- _WHAT YOU SHOULD DO_: Transcribe the entries, keeping every character the same.

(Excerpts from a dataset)

====================

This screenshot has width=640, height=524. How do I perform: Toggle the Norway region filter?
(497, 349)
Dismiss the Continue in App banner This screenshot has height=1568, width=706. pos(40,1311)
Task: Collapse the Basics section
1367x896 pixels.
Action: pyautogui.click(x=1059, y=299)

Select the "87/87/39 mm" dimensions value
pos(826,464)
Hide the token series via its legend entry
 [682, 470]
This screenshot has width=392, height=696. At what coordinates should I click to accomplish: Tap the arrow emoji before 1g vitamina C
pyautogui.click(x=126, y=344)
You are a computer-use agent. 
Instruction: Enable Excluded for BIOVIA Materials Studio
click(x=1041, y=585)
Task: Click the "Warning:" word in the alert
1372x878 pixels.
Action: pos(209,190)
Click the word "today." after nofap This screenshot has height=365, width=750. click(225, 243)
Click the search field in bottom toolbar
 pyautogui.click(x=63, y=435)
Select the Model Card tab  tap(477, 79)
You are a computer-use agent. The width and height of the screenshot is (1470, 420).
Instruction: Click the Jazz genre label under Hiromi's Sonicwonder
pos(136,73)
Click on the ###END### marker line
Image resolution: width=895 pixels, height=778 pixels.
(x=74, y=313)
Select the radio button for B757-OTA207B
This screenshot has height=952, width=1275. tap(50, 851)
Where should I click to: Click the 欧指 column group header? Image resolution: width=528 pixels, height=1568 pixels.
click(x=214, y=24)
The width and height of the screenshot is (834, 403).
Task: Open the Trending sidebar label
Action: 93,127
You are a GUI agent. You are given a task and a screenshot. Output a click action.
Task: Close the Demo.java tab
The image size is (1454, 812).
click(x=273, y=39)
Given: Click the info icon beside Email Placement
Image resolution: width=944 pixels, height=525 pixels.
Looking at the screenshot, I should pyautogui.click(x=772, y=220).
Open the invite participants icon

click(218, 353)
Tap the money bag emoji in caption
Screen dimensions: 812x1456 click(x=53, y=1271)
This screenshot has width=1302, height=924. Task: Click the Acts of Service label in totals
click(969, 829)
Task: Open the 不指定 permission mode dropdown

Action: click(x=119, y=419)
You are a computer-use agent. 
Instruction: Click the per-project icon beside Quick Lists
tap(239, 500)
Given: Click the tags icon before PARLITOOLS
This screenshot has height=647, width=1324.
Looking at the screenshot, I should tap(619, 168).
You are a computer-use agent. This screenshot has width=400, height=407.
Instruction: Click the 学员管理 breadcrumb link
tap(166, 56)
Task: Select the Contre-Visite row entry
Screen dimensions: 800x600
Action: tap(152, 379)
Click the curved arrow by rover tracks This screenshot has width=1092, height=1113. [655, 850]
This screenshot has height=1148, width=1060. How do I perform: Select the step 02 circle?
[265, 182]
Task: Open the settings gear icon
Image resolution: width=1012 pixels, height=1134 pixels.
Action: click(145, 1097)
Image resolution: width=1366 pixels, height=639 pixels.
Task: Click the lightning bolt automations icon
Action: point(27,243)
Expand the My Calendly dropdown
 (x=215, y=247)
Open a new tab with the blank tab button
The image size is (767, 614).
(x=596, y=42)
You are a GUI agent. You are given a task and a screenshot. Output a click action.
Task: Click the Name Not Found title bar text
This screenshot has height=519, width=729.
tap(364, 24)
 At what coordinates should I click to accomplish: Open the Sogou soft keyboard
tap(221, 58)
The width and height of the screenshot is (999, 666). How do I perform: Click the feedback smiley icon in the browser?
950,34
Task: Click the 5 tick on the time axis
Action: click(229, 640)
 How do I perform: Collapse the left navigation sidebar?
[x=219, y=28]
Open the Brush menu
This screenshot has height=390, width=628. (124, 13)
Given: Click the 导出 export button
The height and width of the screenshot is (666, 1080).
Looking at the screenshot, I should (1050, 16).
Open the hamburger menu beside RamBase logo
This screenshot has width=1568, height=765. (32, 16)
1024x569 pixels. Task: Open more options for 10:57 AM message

====================

- _FINISHED TASK_:
This screenshot has width=640, height=524. How do I perform: Toggle the Norway region filter?
(497, 349)
Dismiss the Continue in App banner This screenshot has height=1568, width=706. pos(40,1311)
Task: Collapse the Basics section
1367x896 pixels.
Action: pyautogui.click(x=1059, y=299)

Select the "87/87/39 mm" dimensions value
pos(826,464)
Hide the token series via its legend entry
 [682, 470]
This screenshot has width=392, height=696. At what coordinates should I click to accomplish: Tap the arrow emoji before 1g vitamina C
pyautogui.click(x=126, y=344)
You are a computer-use agent. 
Instruction: Enable Excluded for BIOVIA Materials Studio
click(x=1041, y=585)
Task: Click the "Warning:" word in the alert
1372x878 pixels.
Action: pos(209,190)
Click the word "today." after nofap This screenshot has height=365, width=750. click(225, 243)
Click the search field in bottom toolbar
 pyautogui.click(x=63, y=435)
Select the Model Card tab  tap(477, 79)
You are a computer-use agent. The width and height of the screenshot is (1470, 420).
Instruction: Click the Jazz genre label under Hiromi's Sonicwonder
pos(136,73)
Click on the ###END### marker line
Image resolution: width=895 pixels, height=778 pixels.
(x=74, y=313)
Select the radio button for B757-OTA207B
This screenshot has height=952, width=1275. tap(50, 851)
Where should I click to: Click the 欧指 column group header? Image resolution: width=528 pixels, height=1568 pixels.
click(x=214, y=24)
The width and height of the screenshot is (834, 403).
Task: Open the Trending sidebar label
Action: 93,127
You are a GUI agent. You are given a task and a screenshot. Output a click action.
Task: Close the Demo.java tab
The image size is (1454, 812).
click(x=273, y=39)
Given: Click the info icon beside Email Placement
Image resolution: width=944 pixels, height=525 pixels.
Looking at the screenshot, I should pyautogui.click(x=772, y=220).
Open the invite participants icon

click(218, 353)
Tap the money bag emoji in caption
Screen dimensions: 812x1456 click(x=53, y=1271)
This screenshot has width=1302, height=924. Task: Click the Acts of Service label in totals
click(969, 829)
Task: Open the 不指定 permission mode dropdown

Action: click(x=119, y=419)
You are a computer-use agent. 
Instruction: Click the per-project icon beside Quick Lists
tap(239, 500)
Given: Click the tags icon before PARLITOOLS
This screenshot has height=647, width=1324.
Looking at the screenshot, I should tap(619, 168).
You are a computer-use agent. This screenshot has width=400, height=407.
Instruction: Click the 学员管理 breadcrumb link
tap(166, 56)
Task: Select the Contre-Visite row entry
Screen dimensions: 800x600
Action: tap(152, 379)
Click the curved arrow by rover tracks This screenshot has width=1092, height=1113. [655, 850]
This screenshot has height=1148, width=1060. How do I perform: Select the step 02 circle?
[265, 182]
Task: Open the settings gear icon
Image resolution: width=1012 pixels, height=1134 pixels.
Action: click(145, 1097)
Image resolution: width=1366 pixels, height=639 pixels.
Task: Click the lightning bolt automations icon
Action: point(27,243)
Expand the My Calendly dropdown
 (x=215, y=247)
Open a new tab with the blank tab button
The image size is (767, 614).
(x=596, y=42)
You are a GUI agent. You are given a task and a screenshot. Output a click action.
Task: Click the Name Not Found title bar text
This screenshot has height=519, width=729.
tap(364, 24)
 At what coordinates should I click to accomplish: Open the Sogou soft keyboard
tap(221, 58)
The width and height of the screenshot is (999, 666). How do I perform: Click the feedback smiley icon in the browser?
950,34
Task: Click the 5 tick on the time axis
Action: click(229, 640)
 How do I perform: Collapse the left navigation sidebar?
[x=219, y=28]
Open the Brush menu
This screenshot has height=390, width=628. (124, 13)
Given: Click the 导出 export button
The height and width of the screenshot is (666, 1080).
Looking at the screenshot, I should (1050, 16).
Open the hamburger menu beside RamBase logo
This screenshot has width=1568, height=765. (32, 16)
1024x569 pixels. Task: Open more options for 10:57 AM message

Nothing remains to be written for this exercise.